Мы со Львенком переглянулись и отрицательно покачали головой. Какая бессонница: головой коснешься подушки, глядишь, – и захрапел уже; мы, видать, бесталанные.
– Не обязательно, что все, страдающие бессонницей, талантливы, а вот одаренные не спят по ночам почти все, – продолжал Ван Гань. – О тетушкиной бессоннице уже все в округе знают. Глубокая ночь, тихо кругом, а на пустоши нет-нет да услышишь хриплый напев: это тетушка песни распевает. Как она на ночную прогулку, мастер Хао тут же лепить своих кукол. У них эта бессонница цикличного свойства, с полной и ущербной луной связана. Чем ярче луна, тем тяжелее у них бессонница, а когда она убывает, им легче заснуть. Вот этот полный изящества негодник уездный и назвал глиняных кукол мастера Хао «куклами лунного света». Он присылал человека с уездной телестанции записать, как мастер Хао в сиянии полной луны лепит своих кукол. Видели эту программу?
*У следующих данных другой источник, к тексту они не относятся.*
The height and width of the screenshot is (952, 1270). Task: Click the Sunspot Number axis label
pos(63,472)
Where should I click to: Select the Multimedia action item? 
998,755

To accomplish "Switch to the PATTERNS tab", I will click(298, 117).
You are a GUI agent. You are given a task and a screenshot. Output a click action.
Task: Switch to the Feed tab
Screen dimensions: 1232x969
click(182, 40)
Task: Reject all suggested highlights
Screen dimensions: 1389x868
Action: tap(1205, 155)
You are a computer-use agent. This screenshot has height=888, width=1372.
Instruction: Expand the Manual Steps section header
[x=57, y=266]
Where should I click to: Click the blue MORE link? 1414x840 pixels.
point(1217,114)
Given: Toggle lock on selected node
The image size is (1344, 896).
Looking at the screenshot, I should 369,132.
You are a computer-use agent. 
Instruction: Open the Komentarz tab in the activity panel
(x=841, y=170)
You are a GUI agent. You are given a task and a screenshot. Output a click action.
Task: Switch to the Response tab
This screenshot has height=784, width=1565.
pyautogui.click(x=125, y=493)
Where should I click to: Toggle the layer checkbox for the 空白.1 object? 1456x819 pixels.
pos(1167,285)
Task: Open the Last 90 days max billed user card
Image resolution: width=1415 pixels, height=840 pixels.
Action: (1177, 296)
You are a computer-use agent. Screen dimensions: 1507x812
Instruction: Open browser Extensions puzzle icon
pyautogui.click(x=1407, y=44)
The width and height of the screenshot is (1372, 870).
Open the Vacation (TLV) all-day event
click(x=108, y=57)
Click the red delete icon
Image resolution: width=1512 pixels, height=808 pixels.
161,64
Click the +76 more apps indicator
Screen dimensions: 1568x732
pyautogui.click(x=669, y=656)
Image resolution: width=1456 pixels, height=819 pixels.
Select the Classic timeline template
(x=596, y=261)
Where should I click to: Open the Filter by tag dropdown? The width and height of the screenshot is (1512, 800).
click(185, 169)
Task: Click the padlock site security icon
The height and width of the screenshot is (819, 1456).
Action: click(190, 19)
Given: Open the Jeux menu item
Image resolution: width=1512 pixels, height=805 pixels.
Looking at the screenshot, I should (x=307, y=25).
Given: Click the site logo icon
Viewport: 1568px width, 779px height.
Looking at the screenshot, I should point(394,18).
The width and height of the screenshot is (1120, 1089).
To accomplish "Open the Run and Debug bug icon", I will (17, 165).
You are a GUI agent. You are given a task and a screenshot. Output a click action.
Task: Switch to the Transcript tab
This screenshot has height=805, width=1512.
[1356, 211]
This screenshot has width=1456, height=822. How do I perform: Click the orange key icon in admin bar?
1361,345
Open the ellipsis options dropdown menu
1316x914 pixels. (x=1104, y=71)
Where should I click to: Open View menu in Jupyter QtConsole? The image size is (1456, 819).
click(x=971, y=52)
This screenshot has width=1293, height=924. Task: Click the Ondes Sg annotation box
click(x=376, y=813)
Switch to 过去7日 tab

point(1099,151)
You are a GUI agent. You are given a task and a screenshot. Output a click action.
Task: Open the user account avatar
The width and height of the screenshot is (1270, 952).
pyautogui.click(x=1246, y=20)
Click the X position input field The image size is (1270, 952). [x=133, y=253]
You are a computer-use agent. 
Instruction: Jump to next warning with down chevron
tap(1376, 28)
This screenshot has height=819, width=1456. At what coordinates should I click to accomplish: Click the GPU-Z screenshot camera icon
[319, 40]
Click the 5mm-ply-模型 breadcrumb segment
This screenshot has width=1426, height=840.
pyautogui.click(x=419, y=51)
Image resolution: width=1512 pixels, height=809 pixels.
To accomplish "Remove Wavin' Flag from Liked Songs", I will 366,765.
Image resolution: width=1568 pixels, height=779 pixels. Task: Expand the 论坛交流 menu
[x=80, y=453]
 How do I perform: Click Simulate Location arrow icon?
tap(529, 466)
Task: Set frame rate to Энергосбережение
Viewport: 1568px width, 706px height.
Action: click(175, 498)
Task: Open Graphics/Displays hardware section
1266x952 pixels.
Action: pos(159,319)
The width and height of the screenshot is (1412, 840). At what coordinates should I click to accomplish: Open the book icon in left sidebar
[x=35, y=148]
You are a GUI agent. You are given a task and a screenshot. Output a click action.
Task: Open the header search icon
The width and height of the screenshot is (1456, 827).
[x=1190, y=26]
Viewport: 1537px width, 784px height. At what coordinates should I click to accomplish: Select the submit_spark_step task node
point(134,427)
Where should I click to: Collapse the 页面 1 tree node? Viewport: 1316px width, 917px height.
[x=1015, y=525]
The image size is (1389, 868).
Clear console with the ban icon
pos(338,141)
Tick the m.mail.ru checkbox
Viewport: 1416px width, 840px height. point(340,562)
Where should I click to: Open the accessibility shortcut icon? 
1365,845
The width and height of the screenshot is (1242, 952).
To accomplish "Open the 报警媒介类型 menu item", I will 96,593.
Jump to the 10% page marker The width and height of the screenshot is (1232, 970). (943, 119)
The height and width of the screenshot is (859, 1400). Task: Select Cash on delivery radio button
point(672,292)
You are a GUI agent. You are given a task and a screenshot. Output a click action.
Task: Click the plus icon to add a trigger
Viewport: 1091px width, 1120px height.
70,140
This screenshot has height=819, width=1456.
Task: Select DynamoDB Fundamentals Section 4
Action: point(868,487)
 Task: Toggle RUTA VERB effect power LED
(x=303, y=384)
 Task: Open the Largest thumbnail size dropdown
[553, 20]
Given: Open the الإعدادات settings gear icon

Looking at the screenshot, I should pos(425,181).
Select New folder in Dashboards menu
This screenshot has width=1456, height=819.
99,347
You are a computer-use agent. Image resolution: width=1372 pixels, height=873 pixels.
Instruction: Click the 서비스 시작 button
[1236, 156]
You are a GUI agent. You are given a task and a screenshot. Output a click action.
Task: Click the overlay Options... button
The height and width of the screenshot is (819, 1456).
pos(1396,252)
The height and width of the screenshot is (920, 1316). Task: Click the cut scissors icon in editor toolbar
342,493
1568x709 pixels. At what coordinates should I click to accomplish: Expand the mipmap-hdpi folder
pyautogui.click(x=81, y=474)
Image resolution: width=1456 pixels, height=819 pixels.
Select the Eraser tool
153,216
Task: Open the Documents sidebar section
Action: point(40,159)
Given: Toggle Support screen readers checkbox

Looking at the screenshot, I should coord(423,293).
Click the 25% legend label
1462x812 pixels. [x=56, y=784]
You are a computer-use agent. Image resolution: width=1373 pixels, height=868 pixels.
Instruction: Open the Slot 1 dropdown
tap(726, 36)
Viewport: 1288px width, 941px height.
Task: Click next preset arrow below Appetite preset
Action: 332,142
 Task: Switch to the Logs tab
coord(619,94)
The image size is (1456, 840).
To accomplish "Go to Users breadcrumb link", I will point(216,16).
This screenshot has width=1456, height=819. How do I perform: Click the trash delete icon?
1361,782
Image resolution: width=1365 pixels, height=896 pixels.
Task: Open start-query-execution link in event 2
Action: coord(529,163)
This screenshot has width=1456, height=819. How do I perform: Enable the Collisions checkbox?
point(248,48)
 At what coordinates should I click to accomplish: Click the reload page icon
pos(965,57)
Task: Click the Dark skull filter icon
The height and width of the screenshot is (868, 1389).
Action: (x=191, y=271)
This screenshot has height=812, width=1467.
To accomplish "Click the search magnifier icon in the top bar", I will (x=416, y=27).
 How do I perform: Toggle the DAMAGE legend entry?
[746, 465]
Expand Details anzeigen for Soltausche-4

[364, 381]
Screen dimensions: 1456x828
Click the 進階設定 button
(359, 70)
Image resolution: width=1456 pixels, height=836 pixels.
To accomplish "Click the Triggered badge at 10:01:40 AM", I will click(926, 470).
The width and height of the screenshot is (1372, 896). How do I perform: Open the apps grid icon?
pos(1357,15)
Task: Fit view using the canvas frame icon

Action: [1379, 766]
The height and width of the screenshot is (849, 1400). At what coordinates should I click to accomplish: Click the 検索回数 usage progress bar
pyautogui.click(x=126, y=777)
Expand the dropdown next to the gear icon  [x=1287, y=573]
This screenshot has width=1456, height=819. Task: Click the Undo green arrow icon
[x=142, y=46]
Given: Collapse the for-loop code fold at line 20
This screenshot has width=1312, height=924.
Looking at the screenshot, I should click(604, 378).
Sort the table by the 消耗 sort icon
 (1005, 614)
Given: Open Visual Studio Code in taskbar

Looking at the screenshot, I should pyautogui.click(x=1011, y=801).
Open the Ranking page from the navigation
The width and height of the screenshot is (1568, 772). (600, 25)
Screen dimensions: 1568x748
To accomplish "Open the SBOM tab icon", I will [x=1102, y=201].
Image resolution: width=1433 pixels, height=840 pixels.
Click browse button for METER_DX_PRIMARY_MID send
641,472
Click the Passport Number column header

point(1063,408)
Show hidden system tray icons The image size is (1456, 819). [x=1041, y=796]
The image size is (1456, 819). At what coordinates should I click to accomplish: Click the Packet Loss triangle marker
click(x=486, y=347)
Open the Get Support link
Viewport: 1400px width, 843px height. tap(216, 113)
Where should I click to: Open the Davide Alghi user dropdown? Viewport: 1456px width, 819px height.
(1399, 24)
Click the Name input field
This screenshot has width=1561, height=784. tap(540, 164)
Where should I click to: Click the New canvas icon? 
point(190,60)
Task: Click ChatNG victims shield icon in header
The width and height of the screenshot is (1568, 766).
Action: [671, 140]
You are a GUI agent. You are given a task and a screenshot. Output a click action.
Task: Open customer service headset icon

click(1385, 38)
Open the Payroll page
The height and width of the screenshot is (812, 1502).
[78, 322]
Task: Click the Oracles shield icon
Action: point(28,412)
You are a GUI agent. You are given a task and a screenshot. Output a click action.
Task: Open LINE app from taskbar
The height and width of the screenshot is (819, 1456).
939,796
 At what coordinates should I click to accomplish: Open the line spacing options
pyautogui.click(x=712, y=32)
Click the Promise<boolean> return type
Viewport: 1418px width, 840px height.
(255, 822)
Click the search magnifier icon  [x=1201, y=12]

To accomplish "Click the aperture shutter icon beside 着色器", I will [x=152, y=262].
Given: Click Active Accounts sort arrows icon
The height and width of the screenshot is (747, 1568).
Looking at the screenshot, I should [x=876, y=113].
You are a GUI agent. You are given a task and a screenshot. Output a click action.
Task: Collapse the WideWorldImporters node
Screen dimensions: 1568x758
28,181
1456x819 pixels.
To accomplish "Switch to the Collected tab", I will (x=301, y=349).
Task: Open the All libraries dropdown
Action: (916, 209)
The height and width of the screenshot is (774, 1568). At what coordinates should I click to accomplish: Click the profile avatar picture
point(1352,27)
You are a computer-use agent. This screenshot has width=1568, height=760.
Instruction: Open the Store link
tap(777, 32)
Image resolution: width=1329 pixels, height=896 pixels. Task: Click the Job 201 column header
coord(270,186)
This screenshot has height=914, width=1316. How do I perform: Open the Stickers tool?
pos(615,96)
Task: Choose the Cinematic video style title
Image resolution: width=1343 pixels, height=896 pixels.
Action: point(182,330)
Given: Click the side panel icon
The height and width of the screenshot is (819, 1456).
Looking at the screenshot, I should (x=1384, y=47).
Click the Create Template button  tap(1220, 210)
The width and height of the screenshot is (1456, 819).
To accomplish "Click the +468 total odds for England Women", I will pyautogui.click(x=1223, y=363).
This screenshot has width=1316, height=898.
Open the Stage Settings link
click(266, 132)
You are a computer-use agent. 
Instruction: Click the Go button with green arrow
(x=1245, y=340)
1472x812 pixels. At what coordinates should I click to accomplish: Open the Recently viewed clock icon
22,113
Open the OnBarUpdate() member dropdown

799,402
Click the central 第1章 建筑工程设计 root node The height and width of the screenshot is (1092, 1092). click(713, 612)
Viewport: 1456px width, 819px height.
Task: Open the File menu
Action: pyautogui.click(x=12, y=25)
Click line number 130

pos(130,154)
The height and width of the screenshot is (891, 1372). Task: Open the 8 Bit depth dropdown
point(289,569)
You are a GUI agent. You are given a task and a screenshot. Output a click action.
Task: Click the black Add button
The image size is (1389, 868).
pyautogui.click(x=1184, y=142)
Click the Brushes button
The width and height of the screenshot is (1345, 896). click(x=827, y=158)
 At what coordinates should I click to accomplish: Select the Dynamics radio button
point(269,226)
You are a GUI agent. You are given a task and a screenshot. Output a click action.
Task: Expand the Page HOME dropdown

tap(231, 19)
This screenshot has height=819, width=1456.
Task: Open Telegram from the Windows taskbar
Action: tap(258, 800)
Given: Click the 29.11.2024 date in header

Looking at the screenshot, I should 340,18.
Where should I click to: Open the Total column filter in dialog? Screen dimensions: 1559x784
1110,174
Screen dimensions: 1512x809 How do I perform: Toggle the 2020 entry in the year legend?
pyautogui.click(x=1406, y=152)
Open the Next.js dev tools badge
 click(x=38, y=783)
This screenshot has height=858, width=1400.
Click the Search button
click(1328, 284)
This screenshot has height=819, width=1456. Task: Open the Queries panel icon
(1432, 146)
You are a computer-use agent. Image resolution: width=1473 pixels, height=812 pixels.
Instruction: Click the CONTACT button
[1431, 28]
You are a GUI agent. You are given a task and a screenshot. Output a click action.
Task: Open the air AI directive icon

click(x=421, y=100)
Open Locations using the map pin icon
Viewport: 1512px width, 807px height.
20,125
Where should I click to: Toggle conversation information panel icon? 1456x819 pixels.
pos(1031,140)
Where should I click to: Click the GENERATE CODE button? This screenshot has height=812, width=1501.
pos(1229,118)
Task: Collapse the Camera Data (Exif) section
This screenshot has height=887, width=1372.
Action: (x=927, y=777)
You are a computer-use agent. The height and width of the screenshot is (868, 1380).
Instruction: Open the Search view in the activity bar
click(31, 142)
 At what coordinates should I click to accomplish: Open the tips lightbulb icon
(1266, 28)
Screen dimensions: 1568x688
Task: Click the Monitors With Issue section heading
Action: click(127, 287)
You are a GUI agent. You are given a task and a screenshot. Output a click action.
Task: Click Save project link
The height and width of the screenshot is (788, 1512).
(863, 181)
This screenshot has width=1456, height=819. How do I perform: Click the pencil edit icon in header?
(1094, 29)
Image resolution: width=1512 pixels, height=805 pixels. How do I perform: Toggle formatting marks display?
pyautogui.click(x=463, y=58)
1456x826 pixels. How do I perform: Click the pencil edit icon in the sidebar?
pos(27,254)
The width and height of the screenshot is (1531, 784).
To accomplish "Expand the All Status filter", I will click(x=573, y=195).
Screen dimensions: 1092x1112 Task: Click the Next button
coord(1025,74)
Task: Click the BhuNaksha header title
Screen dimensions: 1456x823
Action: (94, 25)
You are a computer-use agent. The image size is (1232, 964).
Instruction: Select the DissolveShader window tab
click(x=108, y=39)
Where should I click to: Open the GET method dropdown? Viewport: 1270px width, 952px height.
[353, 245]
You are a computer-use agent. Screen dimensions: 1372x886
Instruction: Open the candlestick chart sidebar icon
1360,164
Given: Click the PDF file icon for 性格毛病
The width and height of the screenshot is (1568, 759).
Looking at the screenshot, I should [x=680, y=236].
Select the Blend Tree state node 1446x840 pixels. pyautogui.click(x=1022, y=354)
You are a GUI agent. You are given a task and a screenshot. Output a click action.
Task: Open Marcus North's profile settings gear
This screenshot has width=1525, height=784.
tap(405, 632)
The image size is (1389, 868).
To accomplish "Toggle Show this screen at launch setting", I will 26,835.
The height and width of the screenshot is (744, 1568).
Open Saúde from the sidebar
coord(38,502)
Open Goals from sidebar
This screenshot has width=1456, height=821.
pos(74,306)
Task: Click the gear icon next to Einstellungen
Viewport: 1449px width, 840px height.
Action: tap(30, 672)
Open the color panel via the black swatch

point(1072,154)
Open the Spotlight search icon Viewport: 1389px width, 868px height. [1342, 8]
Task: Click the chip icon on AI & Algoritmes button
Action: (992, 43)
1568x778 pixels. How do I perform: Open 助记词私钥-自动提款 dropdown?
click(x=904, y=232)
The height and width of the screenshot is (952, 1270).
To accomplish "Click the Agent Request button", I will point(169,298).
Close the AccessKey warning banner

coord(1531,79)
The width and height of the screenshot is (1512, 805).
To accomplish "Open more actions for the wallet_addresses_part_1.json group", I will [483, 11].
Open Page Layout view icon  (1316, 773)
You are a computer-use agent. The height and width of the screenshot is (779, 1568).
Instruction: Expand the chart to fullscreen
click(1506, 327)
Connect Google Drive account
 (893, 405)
Не видели и не переживайте, уездный занимался этой серией передач самолично, называется «Чудаки дунбэйского Гаоми». Первая из этих передач посвящена «лунным куклам» мастера Хао, вторая называется «Мастер в коровьей кормушке», третья – «Образованный чудак», четвертая – «Поющий среди лягушачьего кваканья». Если хотите посмотреть, могу позвонить, и с телестанции пришлют CD – диск пока еще не смонтирован; могу также предложить, чтобы они сняли программу о вас, и вот такое название, по-моему, было бы в самый раз: «Путник осознал заблуждения и вернулся на правильный путь».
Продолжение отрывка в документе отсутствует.